一邊奮力制止想掙脫他的本田菊,任勇洙一邊說出讓灣無法相信的事實。

「怎、怎麼可能,菊哥他,為什麼……」

「因為他想把妳帶走!」任勇洙的眼神透露著絕對的鄙視:「就跟被亞瑟帶走的小香一樣!竟然對大哥忘恩負義、恩將仇報,這個惡魔!所以灣妳快……啊!」

話還沒說完,被壓在地上的本田菊將握著武士刀的右手奮力一揮,刀柄重重敲在任勇洙的太陽穴上,後者一陣暈眩,從本田菊身上跌到了一旁,雙手緊緊按著太陽穴,表情痛苦。

「阿勇!」

看到任勇洙被攻擊,灣一陣著急,雖然兩人平時都在鬥嘴,但好歹也是經常陪在身邊的人,是她最重要的家人之一。

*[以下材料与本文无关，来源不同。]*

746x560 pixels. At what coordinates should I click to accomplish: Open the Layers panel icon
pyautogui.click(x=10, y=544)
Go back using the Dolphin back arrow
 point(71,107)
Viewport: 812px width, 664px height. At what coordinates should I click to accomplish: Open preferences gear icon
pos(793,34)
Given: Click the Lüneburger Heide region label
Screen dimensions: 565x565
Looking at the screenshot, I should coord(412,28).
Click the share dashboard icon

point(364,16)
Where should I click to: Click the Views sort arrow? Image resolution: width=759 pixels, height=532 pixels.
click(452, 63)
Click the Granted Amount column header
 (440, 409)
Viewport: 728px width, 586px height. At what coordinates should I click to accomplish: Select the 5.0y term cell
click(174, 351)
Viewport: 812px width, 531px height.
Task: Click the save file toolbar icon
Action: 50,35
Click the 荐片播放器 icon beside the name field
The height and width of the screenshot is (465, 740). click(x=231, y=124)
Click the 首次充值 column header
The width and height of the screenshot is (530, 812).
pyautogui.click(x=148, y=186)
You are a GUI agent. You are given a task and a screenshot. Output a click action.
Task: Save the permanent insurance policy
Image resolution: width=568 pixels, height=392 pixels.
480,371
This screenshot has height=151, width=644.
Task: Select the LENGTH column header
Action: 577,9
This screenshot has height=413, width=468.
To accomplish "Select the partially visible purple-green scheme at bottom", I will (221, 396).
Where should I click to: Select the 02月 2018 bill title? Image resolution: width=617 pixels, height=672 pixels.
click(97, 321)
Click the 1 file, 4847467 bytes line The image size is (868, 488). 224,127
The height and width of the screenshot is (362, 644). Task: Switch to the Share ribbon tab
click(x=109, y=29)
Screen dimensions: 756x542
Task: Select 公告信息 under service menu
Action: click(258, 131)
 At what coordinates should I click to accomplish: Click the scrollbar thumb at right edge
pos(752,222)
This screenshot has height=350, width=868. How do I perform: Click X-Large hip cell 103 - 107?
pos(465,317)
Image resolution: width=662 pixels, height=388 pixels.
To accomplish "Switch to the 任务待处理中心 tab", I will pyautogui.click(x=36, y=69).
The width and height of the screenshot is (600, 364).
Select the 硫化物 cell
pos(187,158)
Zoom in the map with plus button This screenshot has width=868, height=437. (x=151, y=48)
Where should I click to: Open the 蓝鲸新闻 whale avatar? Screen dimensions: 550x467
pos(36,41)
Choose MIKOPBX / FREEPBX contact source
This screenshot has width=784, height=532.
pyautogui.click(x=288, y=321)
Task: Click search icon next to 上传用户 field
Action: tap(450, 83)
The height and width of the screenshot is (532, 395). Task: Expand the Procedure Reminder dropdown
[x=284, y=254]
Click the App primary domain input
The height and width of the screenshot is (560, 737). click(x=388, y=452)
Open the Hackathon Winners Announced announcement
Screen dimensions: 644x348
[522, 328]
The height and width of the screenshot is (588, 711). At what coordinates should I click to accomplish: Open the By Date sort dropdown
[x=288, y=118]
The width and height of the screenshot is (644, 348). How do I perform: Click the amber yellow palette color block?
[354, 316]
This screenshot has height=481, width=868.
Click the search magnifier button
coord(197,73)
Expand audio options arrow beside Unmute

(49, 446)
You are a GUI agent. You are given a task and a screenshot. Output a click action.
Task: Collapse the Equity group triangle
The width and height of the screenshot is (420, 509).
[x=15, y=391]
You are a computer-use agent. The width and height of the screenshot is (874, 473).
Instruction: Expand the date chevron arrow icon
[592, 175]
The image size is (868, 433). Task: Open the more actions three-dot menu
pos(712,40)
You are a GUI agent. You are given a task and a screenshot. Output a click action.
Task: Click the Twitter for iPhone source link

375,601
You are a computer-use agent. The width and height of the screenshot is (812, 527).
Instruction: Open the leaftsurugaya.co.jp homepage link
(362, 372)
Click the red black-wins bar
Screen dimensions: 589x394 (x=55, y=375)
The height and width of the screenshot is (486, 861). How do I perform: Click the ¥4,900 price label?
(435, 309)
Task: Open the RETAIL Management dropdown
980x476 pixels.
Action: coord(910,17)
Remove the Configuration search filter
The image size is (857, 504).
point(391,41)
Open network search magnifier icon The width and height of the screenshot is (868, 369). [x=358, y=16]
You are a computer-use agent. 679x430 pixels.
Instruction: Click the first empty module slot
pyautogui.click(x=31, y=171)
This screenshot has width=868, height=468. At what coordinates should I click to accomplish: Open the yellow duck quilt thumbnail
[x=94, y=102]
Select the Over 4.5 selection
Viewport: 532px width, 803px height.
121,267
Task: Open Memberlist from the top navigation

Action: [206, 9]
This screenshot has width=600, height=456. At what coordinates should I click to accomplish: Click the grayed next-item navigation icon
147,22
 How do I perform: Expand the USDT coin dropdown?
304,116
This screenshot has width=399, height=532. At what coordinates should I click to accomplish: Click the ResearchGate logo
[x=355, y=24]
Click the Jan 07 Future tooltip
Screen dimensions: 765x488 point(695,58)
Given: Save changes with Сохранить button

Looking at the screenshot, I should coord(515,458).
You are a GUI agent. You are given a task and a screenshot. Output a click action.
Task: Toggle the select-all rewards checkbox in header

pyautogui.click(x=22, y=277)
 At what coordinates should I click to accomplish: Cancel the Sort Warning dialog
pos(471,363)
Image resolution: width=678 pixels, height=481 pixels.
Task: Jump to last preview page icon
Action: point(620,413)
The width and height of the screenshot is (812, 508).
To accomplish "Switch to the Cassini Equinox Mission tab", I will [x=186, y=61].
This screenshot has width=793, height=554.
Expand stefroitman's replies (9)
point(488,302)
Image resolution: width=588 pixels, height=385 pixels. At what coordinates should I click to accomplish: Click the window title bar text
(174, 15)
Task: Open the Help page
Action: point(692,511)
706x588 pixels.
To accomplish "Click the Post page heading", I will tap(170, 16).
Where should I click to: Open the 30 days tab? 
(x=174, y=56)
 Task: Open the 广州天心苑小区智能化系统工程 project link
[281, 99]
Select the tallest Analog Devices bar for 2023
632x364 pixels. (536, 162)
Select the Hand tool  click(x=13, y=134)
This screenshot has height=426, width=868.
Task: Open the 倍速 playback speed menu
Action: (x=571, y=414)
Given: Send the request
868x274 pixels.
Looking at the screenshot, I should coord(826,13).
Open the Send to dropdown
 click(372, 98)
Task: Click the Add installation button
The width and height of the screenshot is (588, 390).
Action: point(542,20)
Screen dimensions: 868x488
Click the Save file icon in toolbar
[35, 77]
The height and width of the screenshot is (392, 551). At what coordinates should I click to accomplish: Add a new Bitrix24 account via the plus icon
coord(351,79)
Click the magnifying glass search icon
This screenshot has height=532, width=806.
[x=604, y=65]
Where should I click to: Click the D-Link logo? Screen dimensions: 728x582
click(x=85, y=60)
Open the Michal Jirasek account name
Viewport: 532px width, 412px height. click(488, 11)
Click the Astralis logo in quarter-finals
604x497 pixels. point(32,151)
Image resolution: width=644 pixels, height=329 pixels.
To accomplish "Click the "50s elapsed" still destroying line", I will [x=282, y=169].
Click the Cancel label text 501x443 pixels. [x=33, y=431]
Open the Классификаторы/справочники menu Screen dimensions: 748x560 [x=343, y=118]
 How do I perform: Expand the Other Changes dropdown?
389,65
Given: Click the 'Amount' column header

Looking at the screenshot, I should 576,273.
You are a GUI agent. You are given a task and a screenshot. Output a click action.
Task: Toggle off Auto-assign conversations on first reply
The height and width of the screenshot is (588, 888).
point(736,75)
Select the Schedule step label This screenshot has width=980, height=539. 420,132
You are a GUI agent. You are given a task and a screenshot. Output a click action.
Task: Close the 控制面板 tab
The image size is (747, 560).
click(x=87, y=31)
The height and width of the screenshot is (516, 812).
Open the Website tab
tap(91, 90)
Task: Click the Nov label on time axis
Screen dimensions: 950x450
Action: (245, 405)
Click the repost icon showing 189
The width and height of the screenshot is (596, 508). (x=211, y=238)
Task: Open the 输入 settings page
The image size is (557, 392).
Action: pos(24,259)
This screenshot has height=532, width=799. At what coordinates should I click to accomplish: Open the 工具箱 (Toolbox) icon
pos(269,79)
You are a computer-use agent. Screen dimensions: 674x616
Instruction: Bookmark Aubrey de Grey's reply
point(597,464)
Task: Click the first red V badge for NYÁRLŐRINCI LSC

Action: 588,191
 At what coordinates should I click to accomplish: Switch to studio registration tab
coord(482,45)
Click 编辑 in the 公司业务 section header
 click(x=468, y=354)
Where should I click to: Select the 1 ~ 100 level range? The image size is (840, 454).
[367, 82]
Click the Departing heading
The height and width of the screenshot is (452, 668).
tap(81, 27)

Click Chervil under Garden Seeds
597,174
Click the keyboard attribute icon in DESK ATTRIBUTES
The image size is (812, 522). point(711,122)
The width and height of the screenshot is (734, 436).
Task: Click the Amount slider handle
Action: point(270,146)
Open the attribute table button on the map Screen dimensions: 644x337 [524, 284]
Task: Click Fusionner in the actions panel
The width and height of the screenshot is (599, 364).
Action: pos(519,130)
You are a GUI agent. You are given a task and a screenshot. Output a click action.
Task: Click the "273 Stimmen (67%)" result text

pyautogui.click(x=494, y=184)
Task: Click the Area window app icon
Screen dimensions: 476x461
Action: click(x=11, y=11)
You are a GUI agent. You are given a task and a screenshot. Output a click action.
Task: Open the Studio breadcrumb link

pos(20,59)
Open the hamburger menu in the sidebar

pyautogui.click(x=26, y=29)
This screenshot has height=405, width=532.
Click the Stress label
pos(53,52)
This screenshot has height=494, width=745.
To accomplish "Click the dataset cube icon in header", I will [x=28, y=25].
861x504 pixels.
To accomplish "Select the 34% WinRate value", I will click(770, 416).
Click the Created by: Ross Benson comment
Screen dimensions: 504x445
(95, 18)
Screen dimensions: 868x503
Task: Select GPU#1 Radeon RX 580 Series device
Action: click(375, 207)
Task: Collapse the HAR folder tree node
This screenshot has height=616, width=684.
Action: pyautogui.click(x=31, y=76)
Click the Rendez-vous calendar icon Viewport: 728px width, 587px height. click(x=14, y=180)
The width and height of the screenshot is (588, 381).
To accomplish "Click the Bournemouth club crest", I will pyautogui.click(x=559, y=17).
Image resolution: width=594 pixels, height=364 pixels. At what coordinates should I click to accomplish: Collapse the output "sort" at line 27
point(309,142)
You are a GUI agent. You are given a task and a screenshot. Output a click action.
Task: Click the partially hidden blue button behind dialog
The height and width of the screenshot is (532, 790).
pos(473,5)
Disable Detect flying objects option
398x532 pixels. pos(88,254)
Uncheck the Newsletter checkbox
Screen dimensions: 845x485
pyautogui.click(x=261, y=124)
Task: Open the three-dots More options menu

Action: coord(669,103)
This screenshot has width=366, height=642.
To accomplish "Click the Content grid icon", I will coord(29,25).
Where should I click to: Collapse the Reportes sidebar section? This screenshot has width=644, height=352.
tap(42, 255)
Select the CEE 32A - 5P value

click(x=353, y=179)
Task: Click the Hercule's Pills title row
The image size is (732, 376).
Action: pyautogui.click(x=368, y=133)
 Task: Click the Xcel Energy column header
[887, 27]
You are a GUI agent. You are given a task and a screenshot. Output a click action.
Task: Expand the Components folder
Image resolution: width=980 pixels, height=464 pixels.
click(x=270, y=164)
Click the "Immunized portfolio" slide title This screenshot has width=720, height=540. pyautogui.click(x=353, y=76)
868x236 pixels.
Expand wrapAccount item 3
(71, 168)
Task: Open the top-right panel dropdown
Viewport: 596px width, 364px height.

本田菊很快地起身,拍了拍身上的灰塵,隨即又將視線集中到灣身上,讓她身子一顫。

她認識的本田菊,不是會有這種目光的人,那冷淡到……好像什麼東西破滅一樣。

「真的……是菊哥你做的嗎?」灣顫抖著。

面對灣的問題,本田菊依舊是保持沈默,微微低頭,彷彿默認了。

灣還是不敢相信,但眼前這個人已經不像是她認識的,那個溫柔和氣的本田菊,看著倒在兩側的王耀及任勇洙,再面對毫無表情的本田菊。

灣已經流不出淚水了,只剩下那無助的淚痕。

事情為什麼會變成這樣?自從小香被帶走後,一切都不對勁了,原本像一家人般和樂融融的景象呢?曾經大家都笑得很開懷的日子呢?就像落下一瓣花瓣的花朵,讓其他的花瓣也迅速凋落……

一旦凋謝,就無法復原了。

難道一切再也無法回來了嗎?

灣腦袋混亂起來,不敢相信這一切。

是惡夢吧?其實這些都是誰在跟她開的玩笑吧?

但為什麼呢?為什麼如此真實呢?

這淚水、這疼痛。

「不……不要啊啊啊───!」

只能絕望地抱頭吶喊。

然後……無能為力。





稍早之前…



寂靜的路上只傳來兩人的腳步聲,其中一個不疾不徐,聽起來較結實有力,另一個細碎沙沙的,感受到其中的急躁。

香跟在亞瑟身後,邊走邊猶豫,他一直相當緊張,待會就能見到灣,應該是開心的,但……

他該說什麼才好?

他要用什麼表情面對她?

種種疑惑伴隨著壓力向他襲來,讓香有些招架不住,他希望自己冷靜下來,但越是踏出一步,他的心越是激烈狂跳,噗通噗通的,有些不規律地跳著。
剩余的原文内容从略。